**TRY IT:** Would you return the lines between the one holding "Viewport: 952px width, 1270px" and the one holding "Given: Browse for", inclusive, and only those, exactly as they stand in the listing below?
*** SUPPLIED MATERIAL ***
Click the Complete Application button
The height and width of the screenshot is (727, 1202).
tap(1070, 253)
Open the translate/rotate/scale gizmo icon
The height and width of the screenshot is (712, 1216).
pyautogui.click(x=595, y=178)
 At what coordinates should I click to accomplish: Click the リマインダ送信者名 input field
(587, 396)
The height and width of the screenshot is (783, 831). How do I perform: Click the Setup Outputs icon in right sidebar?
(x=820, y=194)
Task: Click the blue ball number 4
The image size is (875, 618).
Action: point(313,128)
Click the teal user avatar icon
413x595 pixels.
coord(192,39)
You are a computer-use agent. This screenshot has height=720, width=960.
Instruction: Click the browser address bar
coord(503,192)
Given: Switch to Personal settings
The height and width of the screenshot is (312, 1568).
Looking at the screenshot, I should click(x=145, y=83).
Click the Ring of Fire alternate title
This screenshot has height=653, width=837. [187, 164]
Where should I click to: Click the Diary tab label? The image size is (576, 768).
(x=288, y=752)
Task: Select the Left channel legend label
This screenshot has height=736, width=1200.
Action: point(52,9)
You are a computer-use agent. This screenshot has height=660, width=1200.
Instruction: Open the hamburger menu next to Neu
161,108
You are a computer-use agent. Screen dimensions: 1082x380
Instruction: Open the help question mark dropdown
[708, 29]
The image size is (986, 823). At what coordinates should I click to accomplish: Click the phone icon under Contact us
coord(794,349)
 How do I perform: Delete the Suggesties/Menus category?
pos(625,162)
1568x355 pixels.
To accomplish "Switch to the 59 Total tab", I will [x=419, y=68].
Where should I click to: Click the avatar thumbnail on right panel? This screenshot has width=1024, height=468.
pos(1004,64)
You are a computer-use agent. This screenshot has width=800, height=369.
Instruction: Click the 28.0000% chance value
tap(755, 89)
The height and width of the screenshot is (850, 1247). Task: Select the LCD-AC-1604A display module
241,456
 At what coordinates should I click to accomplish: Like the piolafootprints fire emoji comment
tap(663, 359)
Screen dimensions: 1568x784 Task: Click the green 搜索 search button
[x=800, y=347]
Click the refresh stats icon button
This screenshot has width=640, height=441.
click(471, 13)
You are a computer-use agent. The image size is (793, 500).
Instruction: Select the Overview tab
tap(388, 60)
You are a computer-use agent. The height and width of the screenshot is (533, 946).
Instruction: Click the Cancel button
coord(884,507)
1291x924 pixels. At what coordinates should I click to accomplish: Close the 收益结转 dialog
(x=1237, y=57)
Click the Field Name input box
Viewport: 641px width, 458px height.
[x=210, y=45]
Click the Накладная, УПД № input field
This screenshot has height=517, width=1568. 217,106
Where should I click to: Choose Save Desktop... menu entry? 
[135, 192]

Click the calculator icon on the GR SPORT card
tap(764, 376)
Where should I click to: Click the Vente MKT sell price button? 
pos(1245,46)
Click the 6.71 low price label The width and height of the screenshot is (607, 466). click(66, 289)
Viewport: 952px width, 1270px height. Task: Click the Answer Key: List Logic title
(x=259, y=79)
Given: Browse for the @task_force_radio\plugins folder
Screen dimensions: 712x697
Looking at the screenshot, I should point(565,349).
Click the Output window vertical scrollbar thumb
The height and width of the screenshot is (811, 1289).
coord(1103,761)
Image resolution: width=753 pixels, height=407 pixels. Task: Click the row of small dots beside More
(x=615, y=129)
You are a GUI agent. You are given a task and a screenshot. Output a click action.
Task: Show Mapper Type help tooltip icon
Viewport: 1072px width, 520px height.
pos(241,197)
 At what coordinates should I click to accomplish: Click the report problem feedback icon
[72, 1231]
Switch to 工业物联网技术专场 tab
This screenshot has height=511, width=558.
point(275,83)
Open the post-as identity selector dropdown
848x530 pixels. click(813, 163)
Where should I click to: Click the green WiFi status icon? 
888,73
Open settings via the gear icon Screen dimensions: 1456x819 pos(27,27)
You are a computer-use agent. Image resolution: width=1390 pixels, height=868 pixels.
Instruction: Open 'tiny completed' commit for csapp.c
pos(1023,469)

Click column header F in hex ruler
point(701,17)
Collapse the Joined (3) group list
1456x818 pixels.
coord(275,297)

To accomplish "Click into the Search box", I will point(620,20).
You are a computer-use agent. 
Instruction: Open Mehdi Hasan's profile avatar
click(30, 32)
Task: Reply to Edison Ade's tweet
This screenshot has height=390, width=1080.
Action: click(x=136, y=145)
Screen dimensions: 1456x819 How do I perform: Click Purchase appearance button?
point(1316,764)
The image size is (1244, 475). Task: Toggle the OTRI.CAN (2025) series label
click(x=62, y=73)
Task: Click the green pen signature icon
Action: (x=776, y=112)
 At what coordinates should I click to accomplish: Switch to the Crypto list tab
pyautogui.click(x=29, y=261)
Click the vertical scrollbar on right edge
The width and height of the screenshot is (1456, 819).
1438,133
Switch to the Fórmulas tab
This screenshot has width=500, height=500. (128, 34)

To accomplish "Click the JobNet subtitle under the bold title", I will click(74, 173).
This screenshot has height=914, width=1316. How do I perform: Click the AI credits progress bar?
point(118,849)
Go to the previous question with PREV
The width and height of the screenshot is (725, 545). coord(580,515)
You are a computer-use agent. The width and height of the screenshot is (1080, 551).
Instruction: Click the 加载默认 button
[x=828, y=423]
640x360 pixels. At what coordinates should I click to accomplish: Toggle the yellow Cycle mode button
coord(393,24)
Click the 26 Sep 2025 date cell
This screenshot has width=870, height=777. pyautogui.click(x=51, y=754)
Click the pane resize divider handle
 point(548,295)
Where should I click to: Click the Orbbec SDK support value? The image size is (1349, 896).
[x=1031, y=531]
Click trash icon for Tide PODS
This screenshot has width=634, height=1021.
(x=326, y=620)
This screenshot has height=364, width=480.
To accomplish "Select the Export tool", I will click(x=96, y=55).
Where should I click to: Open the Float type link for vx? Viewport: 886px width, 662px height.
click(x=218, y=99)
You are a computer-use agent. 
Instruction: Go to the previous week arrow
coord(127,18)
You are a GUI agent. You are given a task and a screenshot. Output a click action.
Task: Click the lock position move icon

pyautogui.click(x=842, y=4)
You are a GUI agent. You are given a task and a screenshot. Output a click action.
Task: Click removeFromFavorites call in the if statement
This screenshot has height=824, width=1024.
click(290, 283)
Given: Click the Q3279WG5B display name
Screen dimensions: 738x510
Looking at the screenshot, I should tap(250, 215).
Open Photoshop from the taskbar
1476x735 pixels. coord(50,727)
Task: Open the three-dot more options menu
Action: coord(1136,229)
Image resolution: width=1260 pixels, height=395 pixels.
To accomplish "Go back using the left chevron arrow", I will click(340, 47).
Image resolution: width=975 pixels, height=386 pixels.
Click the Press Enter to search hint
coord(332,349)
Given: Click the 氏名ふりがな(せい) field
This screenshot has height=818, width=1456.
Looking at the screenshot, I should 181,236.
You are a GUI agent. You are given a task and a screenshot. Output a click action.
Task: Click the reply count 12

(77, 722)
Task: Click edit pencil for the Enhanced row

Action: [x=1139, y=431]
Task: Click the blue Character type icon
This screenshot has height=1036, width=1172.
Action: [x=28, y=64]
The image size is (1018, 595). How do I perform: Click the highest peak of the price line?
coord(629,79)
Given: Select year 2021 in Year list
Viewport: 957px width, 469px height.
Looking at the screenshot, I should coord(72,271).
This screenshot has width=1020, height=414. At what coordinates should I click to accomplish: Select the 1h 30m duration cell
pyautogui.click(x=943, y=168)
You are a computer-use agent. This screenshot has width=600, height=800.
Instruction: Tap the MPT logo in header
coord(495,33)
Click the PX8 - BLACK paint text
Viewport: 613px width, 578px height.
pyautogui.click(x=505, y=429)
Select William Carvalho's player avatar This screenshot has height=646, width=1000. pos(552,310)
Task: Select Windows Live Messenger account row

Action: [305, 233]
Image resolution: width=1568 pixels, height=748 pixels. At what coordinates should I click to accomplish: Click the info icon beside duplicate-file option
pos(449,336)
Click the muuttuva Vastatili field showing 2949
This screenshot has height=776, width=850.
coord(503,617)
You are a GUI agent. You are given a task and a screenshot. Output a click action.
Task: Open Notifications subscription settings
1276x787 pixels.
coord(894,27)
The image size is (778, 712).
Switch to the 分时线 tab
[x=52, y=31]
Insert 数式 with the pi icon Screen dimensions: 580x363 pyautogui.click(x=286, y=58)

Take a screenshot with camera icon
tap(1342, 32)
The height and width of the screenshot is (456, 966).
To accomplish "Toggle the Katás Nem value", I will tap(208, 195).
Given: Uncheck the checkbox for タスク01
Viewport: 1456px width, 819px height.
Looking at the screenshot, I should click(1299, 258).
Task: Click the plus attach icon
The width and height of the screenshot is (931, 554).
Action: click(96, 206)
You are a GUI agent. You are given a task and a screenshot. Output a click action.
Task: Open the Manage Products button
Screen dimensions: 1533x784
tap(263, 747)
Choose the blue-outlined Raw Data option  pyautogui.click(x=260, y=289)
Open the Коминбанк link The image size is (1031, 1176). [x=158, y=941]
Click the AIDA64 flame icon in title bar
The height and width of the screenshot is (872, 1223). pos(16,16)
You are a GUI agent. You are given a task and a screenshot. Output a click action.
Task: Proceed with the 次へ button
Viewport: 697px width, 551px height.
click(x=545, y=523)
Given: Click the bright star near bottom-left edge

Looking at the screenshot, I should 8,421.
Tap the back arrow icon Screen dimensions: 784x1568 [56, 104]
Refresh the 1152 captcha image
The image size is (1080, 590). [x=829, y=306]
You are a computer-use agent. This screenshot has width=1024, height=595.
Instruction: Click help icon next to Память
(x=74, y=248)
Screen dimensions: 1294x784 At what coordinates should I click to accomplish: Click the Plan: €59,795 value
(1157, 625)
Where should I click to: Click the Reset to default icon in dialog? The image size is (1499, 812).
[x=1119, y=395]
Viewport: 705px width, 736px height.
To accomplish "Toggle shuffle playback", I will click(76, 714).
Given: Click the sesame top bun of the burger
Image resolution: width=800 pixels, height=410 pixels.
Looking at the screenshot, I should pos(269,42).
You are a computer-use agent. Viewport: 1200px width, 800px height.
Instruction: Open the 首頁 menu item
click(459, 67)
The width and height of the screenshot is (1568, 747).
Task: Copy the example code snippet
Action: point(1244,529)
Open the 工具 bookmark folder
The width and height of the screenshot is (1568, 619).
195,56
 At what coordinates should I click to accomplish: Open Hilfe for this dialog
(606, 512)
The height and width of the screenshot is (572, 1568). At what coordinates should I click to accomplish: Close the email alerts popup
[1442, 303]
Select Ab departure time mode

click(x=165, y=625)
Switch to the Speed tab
*** End of SUPPLIED MATERIAL ***
**YOUR SOLUTION:**
Viewport: 952px width, 1270px height. Task: Click the Answer Key: List Logic title
(x=259, y=79)
Given: Browse for the @task_force_radio\plugins folder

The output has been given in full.